- DVD cover
- Directed by: Aleksandr Atanesyan
- Written by: Aleksandr Atanesyan (co-writer) Vladimir Kunin
- Starring: Andrey Panin Andrey Krasko Sergei Rychenkov
- Cinematography: Dmitry Yashonkov
- Edited by: Tchavdar Georgiev William S. Scharf
- Music by: Arkady Ukupnik
- Release date: 2 February 2006;
- Running time: 94 minutes
- Country: Russia
- Languages: Russian, German
- Budget: $2.5 million

= Bastards (2006 film) =

2006 Russian coming-of-age war film

Bastards (Сволочи) is a 2006 Russian coming-of-age war film.

== Synopsis ==
In 1943, in the Soviet Union, a group of teenage convicts are secretly trained for a guerrilla mission to stop the actions of a German army group called "Edelweiss".

==Plot summary==
The story is set in the Soviet Union during the Second World War in the year 1943. Colonel Vishnevetskiy is released from prison to organize a school of military training for saboteurs. Students, 14–15 years old criminals, come from prisons and correction colonies. After harsh training, they are sent to destroy a German oil depot deep in the Carpathian mountains.

==Controversy==
The film's release caused massive controversy in Russia, where some deemed it "state-supported anti-Soviet propaganda". The plot for the film, written by Kunin, involved a story of teenagers with a criminal background who were caught by the NKVD during the Great Patriotic War, then trained as saboteurs in special schools and thrown into the German countryside to face a certain death.

After the film was shown in Russia, the Federal Security Service responded with a press release, stating that archives of security services of Russia and Kazakhstan do not have any documents confirming the existence of "kid saboteur schools", and that there are no archive documents about missions to send saboteur groups consisting of teenagers into the adversary's rear.

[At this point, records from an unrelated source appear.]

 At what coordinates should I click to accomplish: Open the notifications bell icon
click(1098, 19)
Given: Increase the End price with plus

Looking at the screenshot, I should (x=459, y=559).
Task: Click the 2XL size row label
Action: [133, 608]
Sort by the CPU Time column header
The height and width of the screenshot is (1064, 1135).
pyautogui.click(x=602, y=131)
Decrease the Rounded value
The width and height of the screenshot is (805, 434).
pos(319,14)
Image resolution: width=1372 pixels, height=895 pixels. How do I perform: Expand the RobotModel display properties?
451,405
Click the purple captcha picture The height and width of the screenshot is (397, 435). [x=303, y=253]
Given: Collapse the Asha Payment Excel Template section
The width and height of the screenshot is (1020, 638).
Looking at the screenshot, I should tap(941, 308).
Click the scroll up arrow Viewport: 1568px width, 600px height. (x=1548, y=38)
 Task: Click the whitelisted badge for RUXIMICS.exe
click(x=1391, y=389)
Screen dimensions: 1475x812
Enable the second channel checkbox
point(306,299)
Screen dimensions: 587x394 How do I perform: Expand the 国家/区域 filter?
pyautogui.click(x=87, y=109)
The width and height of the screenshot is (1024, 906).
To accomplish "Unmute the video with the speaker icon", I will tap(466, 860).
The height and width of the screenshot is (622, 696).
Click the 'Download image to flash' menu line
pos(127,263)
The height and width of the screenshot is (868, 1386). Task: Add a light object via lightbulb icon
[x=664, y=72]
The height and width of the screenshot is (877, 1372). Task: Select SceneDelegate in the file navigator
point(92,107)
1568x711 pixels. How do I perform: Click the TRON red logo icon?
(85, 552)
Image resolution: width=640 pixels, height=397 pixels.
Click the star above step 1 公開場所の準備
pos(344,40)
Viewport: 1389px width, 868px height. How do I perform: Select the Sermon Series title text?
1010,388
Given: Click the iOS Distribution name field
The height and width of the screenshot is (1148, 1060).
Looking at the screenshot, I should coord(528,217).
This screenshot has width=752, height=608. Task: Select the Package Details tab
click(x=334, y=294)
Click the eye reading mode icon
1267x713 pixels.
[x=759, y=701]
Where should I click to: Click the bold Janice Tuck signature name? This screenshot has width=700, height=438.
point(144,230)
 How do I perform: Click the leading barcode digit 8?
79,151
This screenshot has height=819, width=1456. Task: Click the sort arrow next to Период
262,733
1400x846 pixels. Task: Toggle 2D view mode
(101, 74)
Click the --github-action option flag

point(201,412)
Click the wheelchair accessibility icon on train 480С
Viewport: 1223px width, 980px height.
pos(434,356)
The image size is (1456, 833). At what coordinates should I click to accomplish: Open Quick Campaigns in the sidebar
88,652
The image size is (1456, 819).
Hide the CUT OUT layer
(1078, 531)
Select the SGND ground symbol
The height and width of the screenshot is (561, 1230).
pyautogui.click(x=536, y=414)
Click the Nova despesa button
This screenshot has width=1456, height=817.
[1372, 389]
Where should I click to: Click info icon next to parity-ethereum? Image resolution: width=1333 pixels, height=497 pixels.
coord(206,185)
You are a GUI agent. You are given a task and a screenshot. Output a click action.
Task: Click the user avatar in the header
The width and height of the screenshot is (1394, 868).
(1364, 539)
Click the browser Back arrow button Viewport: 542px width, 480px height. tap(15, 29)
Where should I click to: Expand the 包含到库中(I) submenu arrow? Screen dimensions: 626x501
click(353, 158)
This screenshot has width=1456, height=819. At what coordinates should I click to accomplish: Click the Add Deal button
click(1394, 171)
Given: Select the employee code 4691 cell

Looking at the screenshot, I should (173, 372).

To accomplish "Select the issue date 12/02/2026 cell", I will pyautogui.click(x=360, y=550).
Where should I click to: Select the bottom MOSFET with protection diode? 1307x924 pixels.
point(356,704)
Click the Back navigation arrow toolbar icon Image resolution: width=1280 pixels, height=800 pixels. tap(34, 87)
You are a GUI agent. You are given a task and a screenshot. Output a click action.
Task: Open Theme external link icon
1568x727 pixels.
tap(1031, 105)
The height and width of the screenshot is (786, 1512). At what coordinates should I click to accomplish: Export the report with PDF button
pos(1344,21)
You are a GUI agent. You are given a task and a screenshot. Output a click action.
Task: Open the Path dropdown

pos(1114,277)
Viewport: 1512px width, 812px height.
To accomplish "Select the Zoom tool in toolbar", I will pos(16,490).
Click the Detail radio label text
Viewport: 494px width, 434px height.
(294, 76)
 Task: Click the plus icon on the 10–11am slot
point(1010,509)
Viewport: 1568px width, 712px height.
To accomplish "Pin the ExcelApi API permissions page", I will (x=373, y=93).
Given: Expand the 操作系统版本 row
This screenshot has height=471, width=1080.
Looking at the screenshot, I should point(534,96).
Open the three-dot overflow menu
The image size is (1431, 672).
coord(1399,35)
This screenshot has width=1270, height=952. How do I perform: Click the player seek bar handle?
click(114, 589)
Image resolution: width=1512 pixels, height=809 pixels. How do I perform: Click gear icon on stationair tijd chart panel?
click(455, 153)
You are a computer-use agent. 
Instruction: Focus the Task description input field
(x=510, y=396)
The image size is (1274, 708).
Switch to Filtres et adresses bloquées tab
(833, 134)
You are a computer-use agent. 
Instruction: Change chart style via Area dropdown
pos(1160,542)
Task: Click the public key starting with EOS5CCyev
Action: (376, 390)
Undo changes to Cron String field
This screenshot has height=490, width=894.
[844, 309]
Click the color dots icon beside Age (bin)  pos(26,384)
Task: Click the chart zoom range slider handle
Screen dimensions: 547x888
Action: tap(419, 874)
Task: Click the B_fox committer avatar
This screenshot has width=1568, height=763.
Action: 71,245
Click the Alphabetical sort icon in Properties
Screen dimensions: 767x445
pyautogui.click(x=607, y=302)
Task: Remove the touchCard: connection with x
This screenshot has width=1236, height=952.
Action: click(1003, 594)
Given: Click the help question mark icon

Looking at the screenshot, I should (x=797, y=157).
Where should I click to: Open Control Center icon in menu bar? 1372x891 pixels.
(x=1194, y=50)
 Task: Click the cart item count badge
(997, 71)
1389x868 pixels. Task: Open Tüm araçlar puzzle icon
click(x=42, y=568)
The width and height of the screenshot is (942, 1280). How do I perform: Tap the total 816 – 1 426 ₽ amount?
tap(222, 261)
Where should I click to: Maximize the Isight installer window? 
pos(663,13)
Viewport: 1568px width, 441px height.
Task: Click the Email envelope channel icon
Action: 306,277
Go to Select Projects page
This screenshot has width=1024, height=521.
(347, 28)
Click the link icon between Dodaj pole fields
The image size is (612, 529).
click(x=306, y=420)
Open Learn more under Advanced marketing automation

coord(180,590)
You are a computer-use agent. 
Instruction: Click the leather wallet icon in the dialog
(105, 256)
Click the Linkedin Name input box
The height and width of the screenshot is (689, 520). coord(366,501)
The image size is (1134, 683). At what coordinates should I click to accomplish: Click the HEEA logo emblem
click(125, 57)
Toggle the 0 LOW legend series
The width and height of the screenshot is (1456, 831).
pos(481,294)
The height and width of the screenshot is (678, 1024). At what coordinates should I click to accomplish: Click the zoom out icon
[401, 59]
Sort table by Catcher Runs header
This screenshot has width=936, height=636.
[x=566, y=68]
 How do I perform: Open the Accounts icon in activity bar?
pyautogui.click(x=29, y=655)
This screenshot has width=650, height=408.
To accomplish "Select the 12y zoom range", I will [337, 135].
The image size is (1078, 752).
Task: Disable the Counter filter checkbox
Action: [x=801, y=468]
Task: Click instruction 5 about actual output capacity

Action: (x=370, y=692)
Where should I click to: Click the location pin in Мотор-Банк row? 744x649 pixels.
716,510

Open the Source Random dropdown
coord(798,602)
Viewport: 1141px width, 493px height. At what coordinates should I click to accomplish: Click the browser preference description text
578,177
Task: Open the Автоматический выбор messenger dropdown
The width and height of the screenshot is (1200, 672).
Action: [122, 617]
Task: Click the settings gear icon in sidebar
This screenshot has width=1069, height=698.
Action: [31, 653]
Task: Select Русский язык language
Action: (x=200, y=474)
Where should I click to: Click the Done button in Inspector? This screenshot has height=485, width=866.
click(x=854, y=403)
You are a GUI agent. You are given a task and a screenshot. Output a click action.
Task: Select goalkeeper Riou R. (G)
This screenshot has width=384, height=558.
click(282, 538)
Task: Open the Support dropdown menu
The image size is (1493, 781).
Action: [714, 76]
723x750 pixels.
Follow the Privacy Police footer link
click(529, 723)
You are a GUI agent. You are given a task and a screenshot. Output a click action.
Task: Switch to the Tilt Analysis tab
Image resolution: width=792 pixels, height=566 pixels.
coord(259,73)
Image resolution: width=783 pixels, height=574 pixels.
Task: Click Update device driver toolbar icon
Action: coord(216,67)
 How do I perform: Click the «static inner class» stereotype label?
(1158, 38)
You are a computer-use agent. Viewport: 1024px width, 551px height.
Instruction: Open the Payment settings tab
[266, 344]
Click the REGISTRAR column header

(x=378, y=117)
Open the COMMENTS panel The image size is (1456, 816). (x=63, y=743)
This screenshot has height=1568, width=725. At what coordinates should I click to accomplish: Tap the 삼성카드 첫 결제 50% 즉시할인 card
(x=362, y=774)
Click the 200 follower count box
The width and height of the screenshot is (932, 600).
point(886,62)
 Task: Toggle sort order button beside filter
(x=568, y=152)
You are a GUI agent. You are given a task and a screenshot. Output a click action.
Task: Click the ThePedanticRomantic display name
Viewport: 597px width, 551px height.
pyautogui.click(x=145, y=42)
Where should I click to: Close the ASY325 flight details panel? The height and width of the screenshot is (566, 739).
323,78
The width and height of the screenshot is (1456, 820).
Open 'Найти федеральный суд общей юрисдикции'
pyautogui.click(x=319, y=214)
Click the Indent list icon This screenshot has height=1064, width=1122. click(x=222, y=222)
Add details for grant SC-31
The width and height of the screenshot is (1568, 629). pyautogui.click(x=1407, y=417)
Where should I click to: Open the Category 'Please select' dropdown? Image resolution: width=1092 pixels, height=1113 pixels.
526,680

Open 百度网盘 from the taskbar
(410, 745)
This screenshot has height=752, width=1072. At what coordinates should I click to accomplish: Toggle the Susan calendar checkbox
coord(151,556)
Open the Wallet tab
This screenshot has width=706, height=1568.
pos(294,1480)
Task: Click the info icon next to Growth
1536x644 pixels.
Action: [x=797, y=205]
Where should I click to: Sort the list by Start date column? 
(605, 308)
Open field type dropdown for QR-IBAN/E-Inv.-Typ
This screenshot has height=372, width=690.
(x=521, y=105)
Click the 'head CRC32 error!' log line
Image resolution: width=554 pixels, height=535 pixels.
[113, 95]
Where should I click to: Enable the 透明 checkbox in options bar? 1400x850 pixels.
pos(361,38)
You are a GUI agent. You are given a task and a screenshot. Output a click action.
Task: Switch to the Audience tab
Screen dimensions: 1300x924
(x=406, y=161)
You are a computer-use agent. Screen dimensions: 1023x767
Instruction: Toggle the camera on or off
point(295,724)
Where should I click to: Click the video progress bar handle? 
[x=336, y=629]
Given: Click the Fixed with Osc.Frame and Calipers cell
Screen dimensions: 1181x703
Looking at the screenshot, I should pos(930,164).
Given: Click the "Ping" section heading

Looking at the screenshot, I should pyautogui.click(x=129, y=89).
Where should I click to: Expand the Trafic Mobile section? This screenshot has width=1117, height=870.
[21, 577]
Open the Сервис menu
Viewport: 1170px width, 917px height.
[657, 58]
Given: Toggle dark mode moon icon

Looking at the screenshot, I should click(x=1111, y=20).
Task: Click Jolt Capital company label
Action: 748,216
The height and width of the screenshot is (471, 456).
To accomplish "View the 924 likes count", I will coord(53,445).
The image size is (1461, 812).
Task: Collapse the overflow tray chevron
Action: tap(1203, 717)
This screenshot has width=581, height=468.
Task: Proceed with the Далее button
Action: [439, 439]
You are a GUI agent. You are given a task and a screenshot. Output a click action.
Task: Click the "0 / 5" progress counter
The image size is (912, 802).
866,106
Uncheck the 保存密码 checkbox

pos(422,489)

They stated that archive documents evidence that the use of kids in saboteur purposes by special services of Nazi Germany.

While the advertising campaign of the film claimed it was based on real accounts, after the controversy arose, both the writer and the director confessed the plot was mere fiction.

While the film won the MTV Movie Awards, Russia for 2007, the famous director Vladimir Menshov refused to hand over the award:

Mr. Menshov gasped as he read the contents of the envelope, looked up and said: "I'm not going to hand over an award to a film that discredits my country, let Pamela Anderson (another of the evening's presenters) do it instead".

He then turned, dropped the envelope and stalked offstage, refusing to comment further. MTV Russia broadcast the ceremony live.

Dmitry Puchkov commented on the film making:

The sum of USD 700,000 was immediately released by the state to shoot this ideological carrion. The Minister of Culture Shvydkoy claimed that "the artist has a right to fiction". Certainly, that's excellent. It's only unclear, why on earth the artist has the right to shit on heads of his compatriots for the money of those citizens, that were paid as taxes and spent to shoot the film Svolochi.

Puchkov also sarcastically commented on the information that Russian school students were obligated to watch this film: "Have our children to know the history of the country? Well, now they know it: if anything happens, they would be caught and sent to face certain death."